ThisBuild / assemblyMergeStrategy := {
  // https://stackoverflow.com/a/67937671/2000548
  case PathList("module-info.class") => MergeStrategy.discard
  case x if x.endsWith("/module-info.class") => MergeStrategy.discard
  // https://stackoverflow.com/a/76129963/2000548
  case PathList("org", "apache", "spark", "unused", "UnusedStubClass.class") => MergeStrategy.first
  // https://stackoverflow.com/a/54634225/2000548
  case x if x.contains("io.netty.versions.properties") => MergeStrategy.discard
  case x =>
    val oldStrategy = (ThisBuild / assemblyMergeStrategy).value
    oldStrategy(x)
}

However, when I spark-submit in both YARN cluster and client modes, I got error:

Caused by: org.apache.spark.SparkException: Writing job aborted
    at org.apache.spark.sql.errors.QueryExecutionErrors$.writingJobAbortedError(QueryExecutionErrors.scala:767)
    at org.apache.spark.sql.execution.datasources.v2.V2TableWriteExec.writeWithV2(WriteToDataSourceV2Exec.scala:409)
    at org.apache.spark.sql.execution.datasources.v2.V2TableWriteExec.writeWithV2$(WriteToDataSourceV2Exec.scala:353)
    at org.apache.spark.sql.execution.datasources.v2.WriteToDataSourceV2Exec.writeWithV2(WriteToDataSourceV2Exec.scala:302)
    at org.apache.spark.sql.execution.datasources.v2.WriteToDataSourceV2Exec.run(WriteToDataSourceV2Exec.scala:313)
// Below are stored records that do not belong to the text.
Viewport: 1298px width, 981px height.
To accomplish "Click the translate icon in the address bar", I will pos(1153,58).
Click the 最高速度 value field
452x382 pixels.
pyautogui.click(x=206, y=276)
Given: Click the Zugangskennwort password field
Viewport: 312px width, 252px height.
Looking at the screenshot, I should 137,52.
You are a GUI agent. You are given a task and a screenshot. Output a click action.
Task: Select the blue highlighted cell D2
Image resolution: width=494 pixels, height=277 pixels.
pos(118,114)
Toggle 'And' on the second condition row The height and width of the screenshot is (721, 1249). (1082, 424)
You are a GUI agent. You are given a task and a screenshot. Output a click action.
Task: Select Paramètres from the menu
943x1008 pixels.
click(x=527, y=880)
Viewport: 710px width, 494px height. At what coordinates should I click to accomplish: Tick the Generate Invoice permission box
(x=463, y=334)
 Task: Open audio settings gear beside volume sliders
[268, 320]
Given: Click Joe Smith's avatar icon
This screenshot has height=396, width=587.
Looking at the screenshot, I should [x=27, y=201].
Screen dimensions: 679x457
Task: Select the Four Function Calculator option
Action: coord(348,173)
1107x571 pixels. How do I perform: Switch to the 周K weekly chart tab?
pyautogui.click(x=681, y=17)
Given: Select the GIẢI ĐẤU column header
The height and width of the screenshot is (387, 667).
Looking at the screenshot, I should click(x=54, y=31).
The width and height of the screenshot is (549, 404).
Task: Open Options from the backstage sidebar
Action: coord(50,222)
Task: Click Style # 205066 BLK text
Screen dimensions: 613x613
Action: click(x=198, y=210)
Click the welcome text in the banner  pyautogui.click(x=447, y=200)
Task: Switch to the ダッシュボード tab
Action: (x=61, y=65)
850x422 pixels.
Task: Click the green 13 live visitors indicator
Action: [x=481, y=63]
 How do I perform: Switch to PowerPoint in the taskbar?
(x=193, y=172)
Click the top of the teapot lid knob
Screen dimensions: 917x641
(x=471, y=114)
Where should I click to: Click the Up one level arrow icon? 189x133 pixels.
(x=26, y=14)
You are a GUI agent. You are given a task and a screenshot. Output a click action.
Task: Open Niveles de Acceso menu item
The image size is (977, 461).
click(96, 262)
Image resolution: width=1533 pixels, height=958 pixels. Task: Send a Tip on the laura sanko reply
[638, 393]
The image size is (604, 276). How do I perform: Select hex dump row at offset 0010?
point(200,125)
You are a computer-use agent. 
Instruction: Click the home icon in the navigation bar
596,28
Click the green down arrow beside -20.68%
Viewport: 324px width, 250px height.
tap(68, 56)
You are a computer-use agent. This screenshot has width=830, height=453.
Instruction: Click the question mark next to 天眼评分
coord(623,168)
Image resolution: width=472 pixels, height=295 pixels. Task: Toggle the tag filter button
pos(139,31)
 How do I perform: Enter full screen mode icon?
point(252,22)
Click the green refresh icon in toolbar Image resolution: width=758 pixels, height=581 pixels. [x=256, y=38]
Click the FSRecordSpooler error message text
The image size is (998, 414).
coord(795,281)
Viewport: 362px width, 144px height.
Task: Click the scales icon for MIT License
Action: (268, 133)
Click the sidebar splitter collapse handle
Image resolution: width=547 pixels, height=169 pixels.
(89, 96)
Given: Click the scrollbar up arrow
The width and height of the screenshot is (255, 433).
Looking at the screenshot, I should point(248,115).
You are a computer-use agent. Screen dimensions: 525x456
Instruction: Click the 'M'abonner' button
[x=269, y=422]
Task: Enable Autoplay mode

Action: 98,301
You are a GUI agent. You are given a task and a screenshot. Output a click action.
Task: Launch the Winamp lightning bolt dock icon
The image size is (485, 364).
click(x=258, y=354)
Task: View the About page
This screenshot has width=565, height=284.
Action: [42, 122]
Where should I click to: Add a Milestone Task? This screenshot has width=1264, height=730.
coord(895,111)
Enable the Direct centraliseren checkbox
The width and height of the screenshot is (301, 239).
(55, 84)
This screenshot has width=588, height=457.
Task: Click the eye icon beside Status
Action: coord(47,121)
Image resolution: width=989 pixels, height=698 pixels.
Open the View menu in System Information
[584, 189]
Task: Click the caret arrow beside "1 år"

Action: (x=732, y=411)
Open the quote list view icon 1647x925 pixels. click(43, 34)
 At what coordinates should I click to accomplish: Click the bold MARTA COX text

    at org.apache.spark.sql.execution.datasources.v2.V2CommandExec.result$lzycompute(V2CommandExec.scala:43)
    at org.apache.spark.sql.execution.datasources.v2.V2CommandExec.result(V2CommandExec.scala:43)
    at org.apache.spark.sql.execution.datasources.v2.V2CommandExec.executeCollect(V2CommandExec.scala:49)
    at org.apache.spark.sql.Dataset.collectFromPlan(Dataset.scala:3932)
    at org.apache.spark.sql.Dataset.$anonfun$collect$1(Dataset.scala:3161)
    at org.apache.spark.sql.Dataset.$anonfun$withAction$2(Dataset.scala:3922)
    at org.apache.spark.sql.execution.QueryExecution$.withInternalError(QueryExecution.scala:554)
    at org.apache.spark.sql.Dataset.$anonfun$withAction$1(Dataset.scala:3920)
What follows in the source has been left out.